BET is an untapped audience for NASCAR, so you can't fault the sport's attempt to go get new fans with "Changing Lanes," a reality show competition for 10 drivers in NASCAR's Drive for Diversity started Wednesday at 8PM ET on BET. (If you missed Wednesday's episode, you can set your DVRs for 9AM ET Saturday, September 4 and 1:30AM ET Sunday, September 5.)
That competition will play out this fall in Changing Lanes, a documentary series produced by the NASCAR Media Group that will be televised on BET beginning Wednesday. BET has purchased 10 episodes of the one-hour show, which debuts this week.
It’s a cross between MTV’s Real World and NBC’s The Apprentice.
Changing Lanes examines the challenges of making it as a driver, with one of them being eliminated each week until there’s a lone survivor.
So if you're looking for a mid-week NASCAR fix, flip on over to BET to see what this is all about. It's got to be better than "Jersey Shore," right?
Believe it or not, episodes of "Jersey Shore" may be newer than "Changing Lanes." The winner of "Changing Lanes" got a ride with Revolution Racing -- the NASCAR funded team run by Max Siegel for Drive for Diversity -- for January's Toyota All-Star Showdown at Irwindale Speedway.
Yes, that's January 2010, so if you're so inclined, you can go see who earned the seat by simply looking in the box score of a race that's eight months old.
One of the key themes -- true or not -- of the last few years in NASCAR has been the perception that the sport has left its "core fans" in the dust, and quite frankly, this is a blatant grab for new viewers while hoping that those "core fans" will watch a show that was filmed when last year's Halloween candy was still being eaten. (Plus, the show got the 8PM ET timeslot, which is far less prestigious than being an hour or two later on BET's schedule.)

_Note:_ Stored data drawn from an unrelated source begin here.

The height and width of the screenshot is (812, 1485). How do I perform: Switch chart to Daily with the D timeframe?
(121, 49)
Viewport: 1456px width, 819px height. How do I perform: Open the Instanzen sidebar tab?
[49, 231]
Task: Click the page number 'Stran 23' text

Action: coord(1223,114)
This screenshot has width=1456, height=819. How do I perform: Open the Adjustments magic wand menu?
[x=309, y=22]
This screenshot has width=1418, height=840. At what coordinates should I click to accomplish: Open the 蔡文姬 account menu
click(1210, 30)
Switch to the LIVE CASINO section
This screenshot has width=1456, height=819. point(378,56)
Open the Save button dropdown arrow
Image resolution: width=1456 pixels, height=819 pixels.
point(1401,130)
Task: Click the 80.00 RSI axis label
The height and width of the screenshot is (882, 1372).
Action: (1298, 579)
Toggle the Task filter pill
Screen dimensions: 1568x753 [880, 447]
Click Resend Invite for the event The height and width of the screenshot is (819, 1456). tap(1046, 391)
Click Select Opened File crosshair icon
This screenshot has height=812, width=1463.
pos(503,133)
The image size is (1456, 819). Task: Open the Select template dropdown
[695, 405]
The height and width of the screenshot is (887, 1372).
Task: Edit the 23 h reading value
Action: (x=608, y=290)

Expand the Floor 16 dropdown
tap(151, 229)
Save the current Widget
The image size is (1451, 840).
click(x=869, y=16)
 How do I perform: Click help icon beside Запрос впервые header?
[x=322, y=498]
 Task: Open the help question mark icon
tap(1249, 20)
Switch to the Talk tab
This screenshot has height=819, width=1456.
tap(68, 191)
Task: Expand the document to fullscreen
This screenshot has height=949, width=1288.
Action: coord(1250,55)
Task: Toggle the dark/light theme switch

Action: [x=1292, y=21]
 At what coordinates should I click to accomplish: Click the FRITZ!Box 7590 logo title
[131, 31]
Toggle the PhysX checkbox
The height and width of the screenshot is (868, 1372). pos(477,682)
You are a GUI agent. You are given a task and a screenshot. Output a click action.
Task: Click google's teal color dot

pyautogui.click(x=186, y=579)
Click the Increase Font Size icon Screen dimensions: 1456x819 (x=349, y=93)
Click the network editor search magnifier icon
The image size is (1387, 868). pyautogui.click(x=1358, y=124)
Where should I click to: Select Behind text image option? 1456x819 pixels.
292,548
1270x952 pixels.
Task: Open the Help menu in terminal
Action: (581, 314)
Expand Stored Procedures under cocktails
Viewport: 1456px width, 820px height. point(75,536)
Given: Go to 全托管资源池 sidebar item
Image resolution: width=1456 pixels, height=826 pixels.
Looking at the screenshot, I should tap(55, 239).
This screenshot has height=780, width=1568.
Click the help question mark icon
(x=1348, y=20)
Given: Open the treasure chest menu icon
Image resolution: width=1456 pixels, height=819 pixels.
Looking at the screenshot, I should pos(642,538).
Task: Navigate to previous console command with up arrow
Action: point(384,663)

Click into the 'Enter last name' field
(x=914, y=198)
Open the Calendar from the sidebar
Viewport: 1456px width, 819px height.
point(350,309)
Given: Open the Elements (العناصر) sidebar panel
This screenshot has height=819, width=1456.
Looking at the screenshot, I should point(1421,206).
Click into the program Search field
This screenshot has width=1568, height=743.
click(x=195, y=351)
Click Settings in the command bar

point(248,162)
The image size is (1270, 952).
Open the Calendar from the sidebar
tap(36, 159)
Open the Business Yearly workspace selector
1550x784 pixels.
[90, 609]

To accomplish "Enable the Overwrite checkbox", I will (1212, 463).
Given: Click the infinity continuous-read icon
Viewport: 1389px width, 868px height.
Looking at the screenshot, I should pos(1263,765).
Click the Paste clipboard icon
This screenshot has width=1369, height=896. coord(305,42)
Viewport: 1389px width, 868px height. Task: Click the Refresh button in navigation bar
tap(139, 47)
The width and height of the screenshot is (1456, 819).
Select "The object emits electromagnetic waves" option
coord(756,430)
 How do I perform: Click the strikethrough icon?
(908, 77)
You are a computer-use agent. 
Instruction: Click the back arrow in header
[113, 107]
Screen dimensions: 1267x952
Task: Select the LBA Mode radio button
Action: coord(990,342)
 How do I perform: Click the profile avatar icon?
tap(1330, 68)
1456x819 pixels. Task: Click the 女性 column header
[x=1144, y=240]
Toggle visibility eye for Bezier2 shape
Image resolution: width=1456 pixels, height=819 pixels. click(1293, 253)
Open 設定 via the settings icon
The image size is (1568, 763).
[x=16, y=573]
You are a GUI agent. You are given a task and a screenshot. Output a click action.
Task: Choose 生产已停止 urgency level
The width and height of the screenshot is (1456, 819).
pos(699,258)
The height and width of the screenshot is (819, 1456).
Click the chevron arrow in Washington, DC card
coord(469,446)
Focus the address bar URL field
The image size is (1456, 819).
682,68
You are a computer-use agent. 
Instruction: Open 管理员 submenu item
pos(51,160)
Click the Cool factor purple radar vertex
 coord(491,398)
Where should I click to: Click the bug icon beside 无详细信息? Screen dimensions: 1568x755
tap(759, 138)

The Drive for Diversity is an admirable program, but for some reason it has always felt like a token attempt to diversify the sport. Maybe that has to do with the relative lack of success (so far) of the program's participants, but don't the 10 participants deserve better than a show that airs nine months after the result is easily available to anyone with a television or an internet connection?